U.S. Needs National Catastrophe Insurance Program, Insurance Commissioners Say

November 16, 2005

Insurance Commissioners from California, Florida, Illinois and New York began laying the groundwork Tuesday for what they hope will turn into a national catastrophe insurance program that would cover all Americans.

Hosting a two-day summit in San Francisco, the commissioners said the objectives were to come up with a plan to recommend to Congress that would: protect consumers by ensuring the affordability and availability of insurance against the financial consequence of catastrophic events; spread catastrophic risk broadly among insureds, insurers, reinsurers, states and the federal government in a public-private partnership; and reward mitigation of hazards, conserve capital for catastrophes, maximize capacity and provide seamless coverage and service to policyholders.

Although the Summit was being planned before Hurricane Katrina hit the Gulf, “You only need to look at the Gulf states to see the current [catastrophe insurance] system doesn’t work,” said California Commissioner John Garamendi. “We’re looking for the alternative to the Air Force One plan, where the president shows up at a disaster [site] and they just dump money out the back.”

If a major tremblor struck San Francisco, for example, with only 14 percent of homeowners carrying earthquake insurance, most people would be without financial resources to recover, Garamendi added. “A California earthquake would wipe out individuals, homes, families and the wealth of the community because they wouldn’t be able to rebuild.
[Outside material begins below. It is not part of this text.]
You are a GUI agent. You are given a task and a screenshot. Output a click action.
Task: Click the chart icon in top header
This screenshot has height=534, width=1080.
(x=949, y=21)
That would be economic disaster.”

To avoid such a situation in California or elsewhere, the commissioners invited speakers from across the industry to create a dialogue about how to form a layered insurance program that involves individuals, insurers, state governments and the federal government.

Among the ideas discussed were to eliminate the national flood insurance program and instead wrap flood coverage into a multiperil plan for hurricanes, earthquakes, floods, other national disasters and terrorist attacks that private insurers would make available to homeowners in every state.

Insurance executives from Allstate, State Farm, CNA and Greater New York Mutual indicated that gauging terrorist risk, unlike other natural disasters, would be difficult. Nevertheless, they indicated a better catastrophe insurance system is needed.

“The effort is not to develop a corporate shield, create a government bailout or a mechanism to give insurance companies bigger profits,” said Illinois Insurance Director Kevin McRaith. Instead, the national plan being discussed hopes to spread the liability for disaster recovery, with premiums reflecting the risk level homeowners face. “We want to allow consumers to purchase appropriate coverage at appropriate rates,” he said.

Risk modeling companies and economists speaking at the summit said the bill for Katrina—estimated at $125 billion—would be dwarfed by costs to recover from a major earthquake in the Midwest on the New Madrid Fault, a category 3 hurricane that strikes the Northeast, or a nuclear attack at a port in Long Beach.

“If Katrina taught us anything, it is better to plan and prepare than to respond after the fact,” New York Superintendent Howard Mills said.

The National Catastrophe Insurance Program Summit, which concludes today, attracted approximately 140 attendees, including regulators from 16 states, insurance industry representatives and a handful of lawmakers.

Outside the event, representatives of the Greenlining Institute, Black Economic Council, Oakland Citizens Committee for Urban Renewal and El Concilio of San Mateo County protested what they called continued discrimination by the insurance industry.

“The insurance industry is notorious for redlining, or discriminating against low-income and minority communities, and the industry should develop best practices in conjunction with minority community leaders,” they said in a statement.